U.S. House Minority Leader Rep. Kevin McCarthy (R-CA) speaks as Rep. Jim Jordan (R-OH), Rep. Liz Cheney (R-WY), and House Minority Whip Rep. Steve Scalise (R-LA) listen during a news conference at the U.S. Capitol September 25, 2019 in Washington, DC.  (Photo: Al Drago/Reuters)
House Minority Leader Kevin McCarthy speaks as Rep. Jim Jordan, R-Ohio, Rep. Liz Cheney, R-Wyo., and House Minority Whip Steve Scalise, R-La., listen during a news conference at the Capitol. (Photo: Al Drago/Reuters)

“She cannot name one high crime and misdemeanor and yet she still wants to move forward with impeachment. It’s disgraceful,” said House Minority Whip Steve Scalise at a morning press conference with House Minority Leader Kevin McCarthy and three other GOP leaders.

But as the day went on, it grew more and more obvious that the pressing question for Democrats is not whether there are clear charges they can press against the president. Rather, it is whether they can limit and focus them in a way that is most advantageous to making their case to the country.

The transcript was released a few minutes after the Republican press conference had begun. McCarthy and others pilloried Pelosi repeatedly, and as McCarthy began to build to a close, he mentioned the transcript.
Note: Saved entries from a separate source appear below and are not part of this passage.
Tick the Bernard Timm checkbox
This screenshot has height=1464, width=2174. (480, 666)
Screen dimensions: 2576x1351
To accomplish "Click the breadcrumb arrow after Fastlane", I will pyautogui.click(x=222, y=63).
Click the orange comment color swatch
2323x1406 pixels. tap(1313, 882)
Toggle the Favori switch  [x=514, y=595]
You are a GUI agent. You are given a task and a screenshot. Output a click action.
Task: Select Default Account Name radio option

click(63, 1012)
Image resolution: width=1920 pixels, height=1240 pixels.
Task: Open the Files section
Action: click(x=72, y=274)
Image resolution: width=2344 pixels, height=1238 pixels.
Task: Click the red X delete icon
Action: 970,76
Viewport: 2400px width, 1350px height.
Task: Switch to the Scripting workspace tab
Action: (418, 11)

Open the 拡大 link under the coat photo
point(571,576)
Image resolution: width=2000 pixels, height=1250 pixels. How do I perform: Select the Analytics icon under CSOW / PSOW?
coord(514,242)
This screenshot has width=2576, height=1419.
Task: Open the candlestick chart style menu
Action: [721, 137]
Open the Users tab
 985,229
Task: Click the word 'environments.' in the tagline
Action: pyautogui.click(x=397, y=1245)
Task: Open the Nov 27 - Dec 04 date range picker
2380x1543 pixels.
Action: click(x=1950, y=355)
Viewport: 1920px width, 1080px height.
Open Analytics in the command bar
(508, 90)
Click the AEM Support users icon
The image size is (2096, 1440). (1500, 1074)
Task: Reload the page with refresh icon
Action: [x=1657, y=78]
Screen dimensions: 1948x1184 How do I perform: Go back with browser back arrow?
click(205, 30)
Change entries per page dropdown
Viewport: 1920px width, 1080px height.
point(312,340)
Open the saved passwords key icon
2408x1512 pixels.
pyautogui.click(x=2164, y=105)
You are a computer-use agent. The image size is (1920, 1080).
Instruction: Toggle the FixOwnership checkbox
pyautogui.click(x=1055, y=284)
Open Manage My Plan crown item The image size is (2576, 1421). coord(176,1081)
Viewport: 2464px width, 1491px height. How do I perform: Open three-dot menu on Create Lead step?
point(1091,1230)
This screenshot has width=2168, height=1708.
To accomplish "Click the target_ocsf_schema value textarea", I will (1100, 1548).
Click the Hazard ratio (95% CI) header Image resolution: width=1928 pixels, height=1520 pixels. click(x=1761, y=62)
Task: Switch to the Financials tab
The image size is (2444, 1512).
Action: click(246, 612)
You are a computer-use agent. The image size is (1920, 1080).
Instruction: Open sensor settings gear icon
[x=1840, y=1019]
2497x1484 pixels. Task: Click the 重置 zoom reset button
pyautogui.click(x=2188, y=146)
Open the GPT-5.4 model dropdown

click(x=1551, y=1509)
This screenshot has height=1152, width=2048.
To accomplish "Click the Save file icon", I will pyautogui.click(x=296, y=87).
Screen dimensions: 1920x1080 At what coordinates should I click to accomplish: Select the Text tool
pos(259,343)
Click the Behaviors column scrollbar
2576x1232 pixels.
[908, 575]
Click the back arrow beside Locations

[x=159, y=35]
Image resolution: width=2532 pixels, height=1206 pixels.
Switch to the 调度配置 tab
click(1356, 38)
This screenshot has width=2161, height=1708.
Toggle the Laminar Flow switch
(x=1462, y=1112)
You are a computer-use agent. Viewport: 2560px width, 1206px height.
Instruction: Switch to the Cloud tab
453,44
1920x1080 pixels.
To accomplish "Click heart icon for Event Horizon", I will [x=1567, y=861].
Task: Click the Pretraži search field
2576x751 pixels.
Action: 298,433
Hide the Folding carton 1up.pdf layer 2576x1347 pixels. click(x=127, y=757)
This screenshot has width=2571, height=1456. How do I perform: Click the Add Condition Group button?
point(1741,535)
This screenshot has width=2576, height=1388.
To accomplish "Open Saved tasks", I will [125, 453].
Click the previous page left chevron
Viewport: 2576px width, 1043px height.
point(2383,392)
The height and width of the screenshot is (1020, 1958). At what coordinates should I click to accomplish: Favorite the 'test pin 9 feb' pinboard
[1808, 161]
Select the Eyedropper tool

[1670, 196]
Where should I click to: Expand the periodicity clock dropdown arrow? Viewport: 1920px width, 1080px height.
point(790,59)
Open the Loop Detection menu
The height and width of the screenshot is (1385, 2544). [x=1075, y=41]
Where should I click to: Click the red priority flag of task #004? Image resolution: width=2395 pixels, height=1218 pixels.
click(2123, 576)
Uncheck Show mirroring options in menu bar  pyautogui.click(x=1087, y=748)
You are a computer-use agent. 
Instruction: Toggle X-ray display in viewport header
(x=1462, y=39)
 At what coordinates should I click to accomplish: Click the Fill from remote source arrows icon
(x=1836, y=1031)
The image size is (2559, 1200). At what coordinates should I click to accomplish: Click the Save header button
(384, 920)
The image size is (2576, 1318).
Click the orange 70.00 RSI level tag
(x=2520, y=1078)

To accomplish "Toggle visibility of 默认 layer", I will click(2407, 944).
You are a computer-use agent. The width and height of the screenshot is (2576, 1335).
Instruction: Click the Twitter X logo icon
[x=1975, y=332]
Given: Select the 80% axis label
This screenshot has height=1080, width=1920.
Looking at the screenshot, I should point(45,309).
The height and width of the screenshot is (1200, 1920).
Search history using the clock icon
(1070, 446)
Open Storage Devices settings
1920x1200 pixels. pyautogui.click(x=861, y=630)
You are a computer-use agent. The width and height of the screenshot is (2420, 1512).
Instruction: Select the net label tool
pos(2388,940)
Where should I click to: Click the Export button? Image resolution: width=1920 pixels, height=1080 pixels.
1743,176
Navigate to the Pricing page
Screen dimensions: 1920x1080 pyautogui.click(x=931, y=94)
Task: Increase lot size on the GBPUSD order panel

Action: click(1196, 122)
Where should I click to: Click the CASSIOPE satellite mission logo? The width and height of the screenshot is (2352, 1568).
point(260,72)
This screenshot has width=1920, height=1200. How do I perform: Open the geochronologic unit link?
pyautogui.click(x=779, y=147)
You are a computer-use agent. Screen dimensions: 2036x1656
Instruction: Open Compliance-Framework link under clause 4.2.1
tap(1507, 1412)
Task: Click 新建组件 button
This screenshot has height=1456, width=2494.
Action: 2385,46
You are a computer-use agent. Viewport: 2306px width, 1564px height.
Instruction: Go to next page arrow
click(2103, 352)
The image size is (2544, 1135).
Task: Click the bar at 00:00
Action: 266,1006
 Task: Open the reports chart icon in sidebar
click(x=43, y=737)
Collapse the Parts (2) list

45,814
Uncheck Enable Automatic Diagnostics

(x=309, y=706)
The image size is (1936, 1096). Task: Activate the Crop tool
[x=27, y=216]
“When this transcript comes out—” McCarthy said.

“It’s out,” a reporter told him.

“Is it out?” McCarthy asked from a lectern on a small stage in a Capitol building studio.

“It’s out. We’ve all read it,” another reporter said.

McCarthy had spent the previous 20 minutes joining his four fellow Republicans on the stage in a growing chorus of denunciations against Pelosi for launching an official impeachment inquiry. He chose to ignore the transcript’s release and capped off his litany of complaints.

“I think at the end of the day, the speaker owes an apology to this nation, and I think it’s even a question of whether she stays in her job,” McCarthy thundered.

“Would you like to take a couple of minutes to read it and then—” a reporter tried to ask.

“We are done here!” McCarthy said, slapping the lectern, and stormed out.